De Google Threat Intelligence Group (GTIG) heeft een nieuwe iOS-exploitketen geïdentificeerd, genaamd DarkSword, die meerdere zero-day kwetsbaarheden gebruikt om apparaten volledig te compromitteren. Sinds november 2025 wordt deze exploitketen door verschillende commerciële surveillancebedrijven en vermoedelijk door staatgesponsorde actoren ingezet in campagnes gericht op landen als Saoedi-Arabië, Turkije, Maleisië en Oekraïne.

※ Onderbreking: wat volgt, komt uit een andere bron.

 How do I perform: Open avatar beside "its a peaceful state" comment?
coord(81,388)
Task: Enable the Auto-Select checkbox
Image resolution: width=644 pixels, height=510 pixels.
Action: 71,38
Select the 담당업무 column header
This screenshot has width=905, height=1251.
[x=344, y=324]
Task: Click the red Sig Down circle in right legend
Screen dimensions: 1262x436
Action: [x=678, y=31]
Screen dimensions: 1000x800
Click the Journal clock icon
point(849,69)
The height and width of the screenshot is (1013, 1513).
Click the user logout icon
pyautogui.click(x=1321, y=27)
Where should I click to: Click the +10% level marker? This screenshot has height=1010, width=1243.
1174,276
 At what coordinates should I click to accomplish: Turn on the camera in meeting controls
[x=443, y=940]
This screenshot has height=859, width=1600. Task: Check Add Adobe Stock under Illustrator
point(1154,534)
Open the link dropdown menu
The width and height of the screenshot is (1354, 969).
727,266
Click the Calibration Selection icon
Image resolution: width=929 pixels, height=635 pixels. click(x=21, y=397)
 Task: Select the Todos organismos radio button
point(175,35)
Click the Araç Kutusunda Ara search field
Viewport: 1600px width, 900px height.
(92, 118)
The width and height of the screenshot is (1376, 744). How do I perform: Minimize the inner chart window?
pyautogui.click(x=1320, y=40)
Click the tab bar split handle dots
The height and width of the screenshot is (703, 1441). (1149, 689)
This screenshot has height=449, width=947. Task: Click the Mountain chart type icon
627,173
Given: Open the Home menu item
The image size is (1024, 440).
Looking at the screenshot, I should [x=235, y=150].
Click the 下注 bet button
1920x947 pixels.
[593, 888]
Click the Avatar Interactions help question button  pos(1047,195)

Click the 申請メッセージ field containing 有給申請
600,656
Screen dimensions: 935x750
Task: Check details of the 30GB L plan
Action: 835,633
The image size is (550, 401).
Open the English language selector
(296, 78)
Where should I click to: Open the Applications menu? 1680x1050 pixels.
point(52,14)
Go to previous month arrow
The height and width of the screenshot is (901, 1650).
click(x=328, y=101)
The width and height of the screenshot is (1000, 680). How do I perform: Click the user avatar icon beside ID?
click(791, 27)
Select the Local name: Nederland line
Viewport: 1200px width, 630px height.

DarkSword ondersteunt iOS-versies 18.4 tot en met 18.7 en maakt gebruik van zes verschillende kwetsbaarheden om de uiteindelijke malware te installeren. GTIG heeft drie malwarefamilies vastgesteld die na een succesvolle DarkSword-aanval worden ingezet: GHOSTBLADE, GHOSTKNIFE en GHOSTSABER. De verspreiding van deze exploitketen onder uiteenlopende dreigingsactoren vertoont overeenkomsten met het eerder ontdekte Coruna iOS-exploitkit. Zo heeft de vermoedelijke Russische spionagegroep UNC6353, die eerder Coruna gebruikte, recentelijk DarkSword toegevoegd aan hun watering hole-campagnes.

GTIG rapporteerde de kwetsbaarheden eind 2025 aan Apple, waarna deze met de release van iOS 26.3 zijn gepatcht, hoewel de meeste al eerder werden opgelost. Om gebruikers te beschermen zijn de betrokken domeinen toegevoegd aan Safe Browsing en wordt sterk aanbevolen om iOS-apparaten zo snel mogelijk te updaten. Wanneer een update niet mogelijk is, adviseert GTIG het inschakelen van de Lockdown-modus voor extra beveiliging. Dit onderzoek is uitgevoerd in samenwerking met de partners Lookout en iVerify.

Een voorbeeld van DarkSword-gebruik betreft de dreigingsgroep UNC6748, die in november 2025 Saoedische gebruikers via een Snapchat-achtige website aanviel. De site gebruikte geavanceerde obfuscatie en anti-debugging technieken om detectie te bemoeilijken. Tijdens het infectieproces werden slachtoffers omgeleid naar de legitieme Snapchat-website om de aanval te maskeren. De exploitketen laadde een remote code execution-exploit die de verdere malware-installatie mogelijk maakte.